Enva-i şirretliğin havada uçuştuğu bir dönem!…

Hasılı kelam; bir kurtulsak hepsinden..

Normalleşsek!…

***

HERŞEYİN HAYIRLISI!….

Salih bir temenni!..

Vecizeli bir söz, Mevlana’dan!…

Hak şerleri hayreyler ve görelim Mevla’m neyler…

Neylerse güzel eyler….

Aynen de öyle..

Gazanız mübarek olsun..

***

TECRÜBE!…

Denir ya!.. Tecrübe konuşur..

Seçime dair bir tecrübe de şu..

Kadınlar..

Yani bayan seçmenler.. Onların her oyu!.. Kısacası sandık başına gidişleri..

Bilinmelidir ki; her bir oy'u iki oy demektir…

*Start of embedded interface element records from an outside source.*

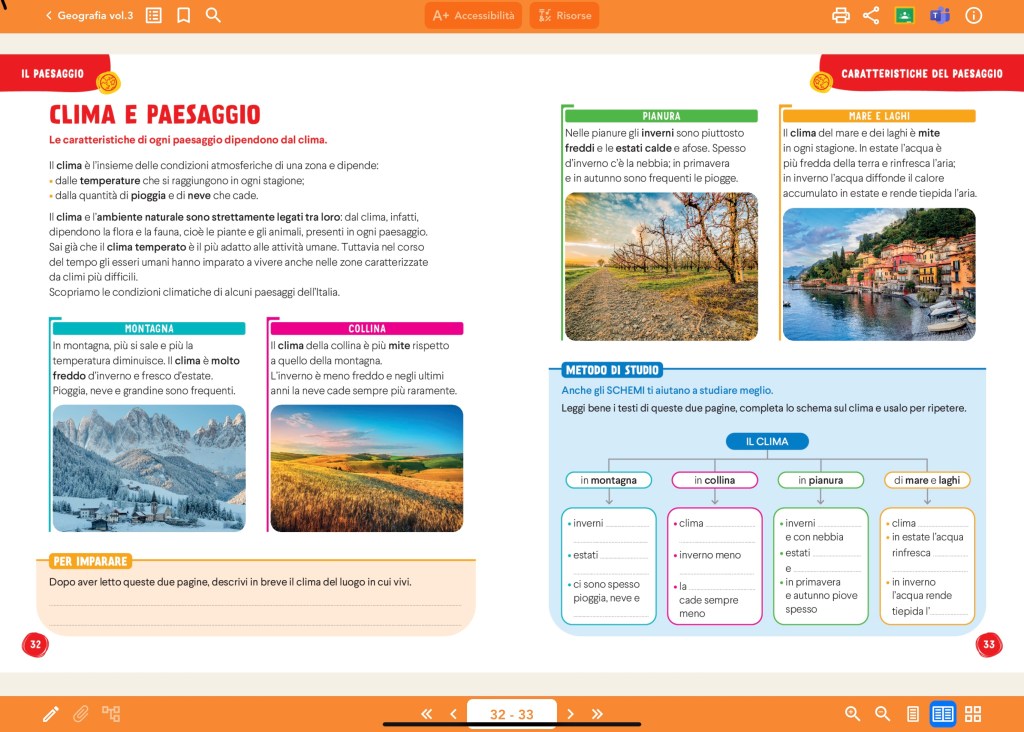
Task: Open the Risorse panel
Action: 564,15
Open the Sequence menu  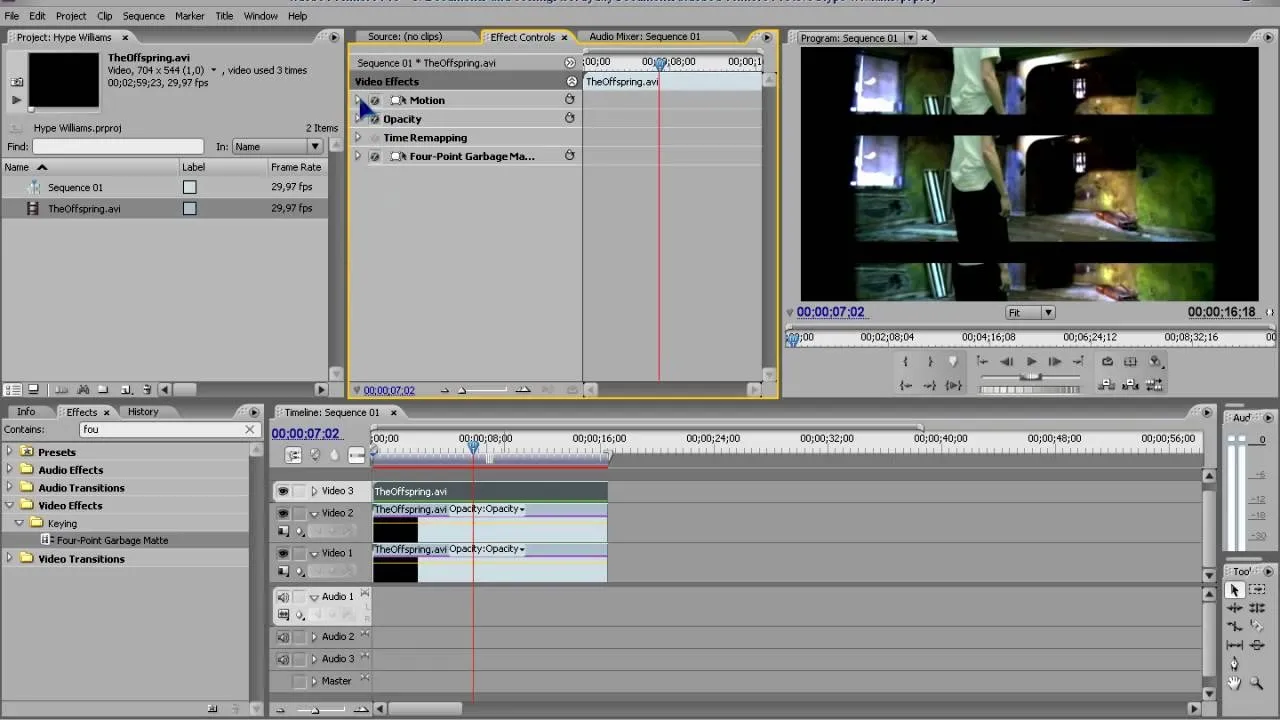[x=143, y=16]
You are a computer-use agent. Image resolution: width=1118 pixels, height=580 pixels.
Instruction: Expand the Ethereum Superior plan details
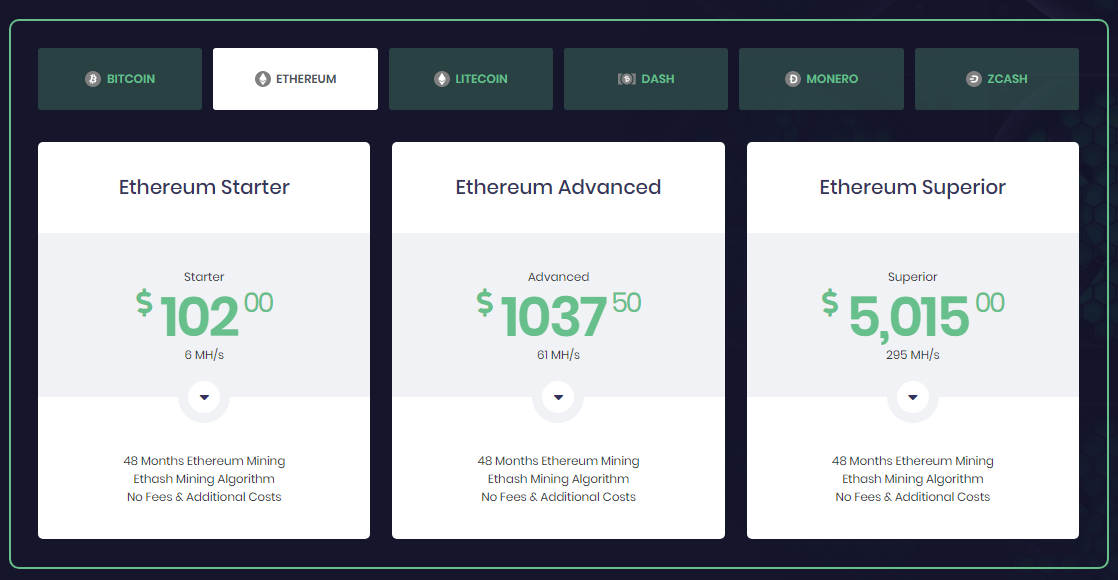click(912, 397)
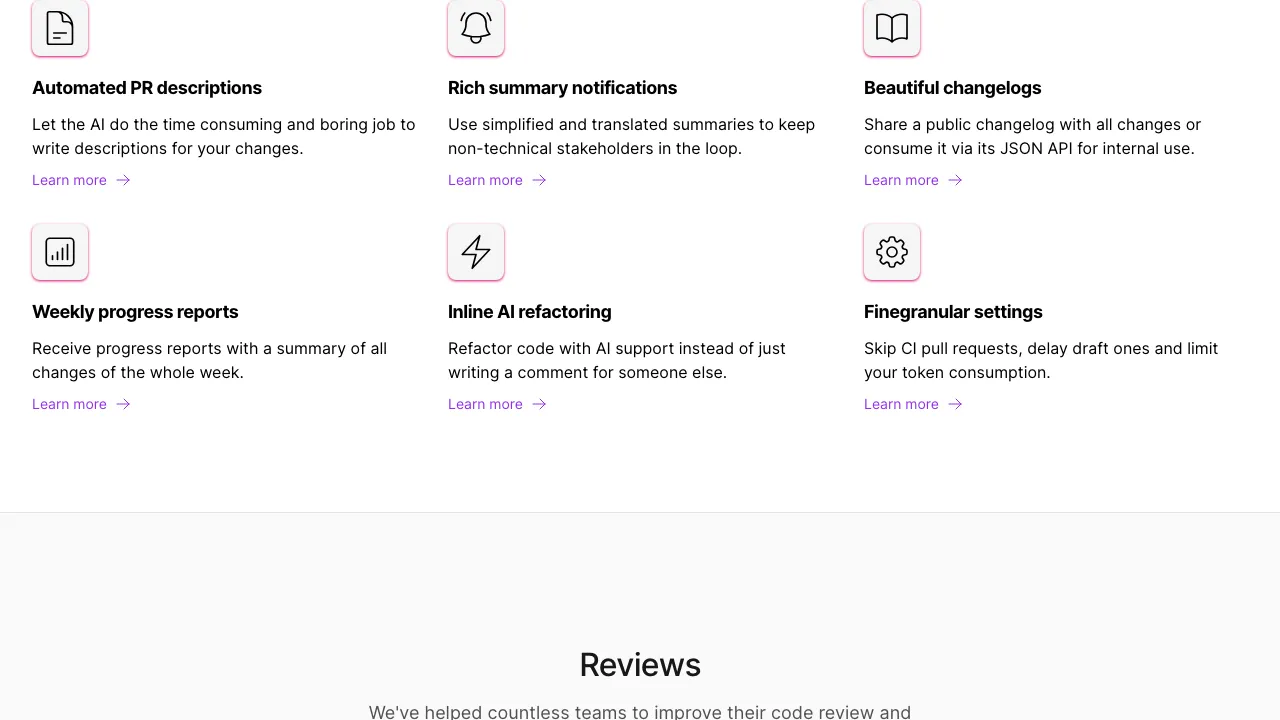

Öyle ya; "karar" kılmışsa beraberindekide o karara uymuş demektir!…

Diyeceksiniz ki!..

Güneydoğu için, vaziyet böyle mi?…

Kesin cevap yok!..

Tersi de olabilir..

Yani "olabilirlik" her yönüyle, olabilir?

***

BİR ŞEREFTİR!…

Seçimin realitesi şudur…

Ki seçim "yarıştır?"…

Özünde şu vardır..

Kazanmak..

Kaybetmek..

Bazen kazanılır, bazen kaybedilir!… Ama bilinmelidir ki, niyet halislik ve muhlislik üzerine ikmal edilmişse!…

Vaziyet; her iki yönüyle de "şereftir.."

Kazanmak ta bir şereftir..

Kaybetmek te bir şereftir..

Üstadın ifadesiyle o şerefe nail olmak, nail olunan o şerefe "halel" getirmemektir?…

Bilmem, meram hasıl oldu mu?

***

AZICIK TEBESSÜM!..

Olmaz mı?.. Buyrun burada…

Niyet, Diyarbakır siyasetine..

Yani, onlara atfediyorum!..

***

Zara yakınlarında seçime giren adaylardan biri Kızılırmak'tan geçerken suya düşmüş.

Oradakiler hemen koşup parti başkanına söylemişler..

Başkan; "Bizim aday mı?" diye sormuş.

"Bilmiyoruz, adaylardan biri" demişler.

Başkan, "Akıntıya doğru mu gidiyordu, tersine mi?" diye sormuş.

"Akıntıya doğru."

Başkan, "Tamam anlaşıldı. Bizim aday olamaz. Çünkü bizimki hep tersine giderdi" demiş.